The risk of pulmonary edema is the main limiting factor in fluid therapy in the critically ill. Interstitial edema is a subclinical step that precedes alveolar edema. This study assesses a bedside tool for detecting interstitial edema, lung ultrasound. The A-line is a horizontal artifact indicating a normal lung surface. The B-line is a kind of comet-tail artifact indicating subpleural interstitial edema. The relationship between anterior interstitial edema detected by lung ultrasound and the pulmonary artery occlusion pressure (PAOP) value was investigated.
We performed a prospective study in medicosurgical ICUs of university-affiliated teaching hospitals. We enrolled 102 consecutive mechanically ventilated patients who all underwent pulmonary artery catheterization. We defined A-predominance as a majority of anterior A-lines and B-predominance as a majority of anterior B-lines. These patterns were correlated with PAOP.
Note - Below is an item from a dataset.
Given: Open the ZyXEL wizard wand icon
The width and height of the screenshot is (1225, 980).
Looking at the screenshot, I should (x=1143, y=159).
For diagnosing PAOP ≤ 13 mm Hg, A-predominance had 90% specificity, 67% sensitivity, 91% positive predictive value, and 65% negative predictive value. For diagnosing PAOP ≤ 18 mm Hg, A-predominance had 93% specificity, 50% sensitivity, 97% positive predictive value, and 24% negative predictive value, respectively.
A-predominance indicates dry interlobular septa. Specific to predicting a low PAOP value, A-predominance suggests that fluid may be given without initial concern for the development of hydrostatic pulmonary edema. B-predominance indicates interstitial syndrome, which is usually related to interstitial edema. B-predominance is observed in a wide range of PAOP values, precluding conclusions about the need for fluid therapy. This bedside potential will be appreciated by those intensivists who envision fluid therapy based on low PAOP values and who consider that using the concept of a safety factor provided by lung ultrasound is logical.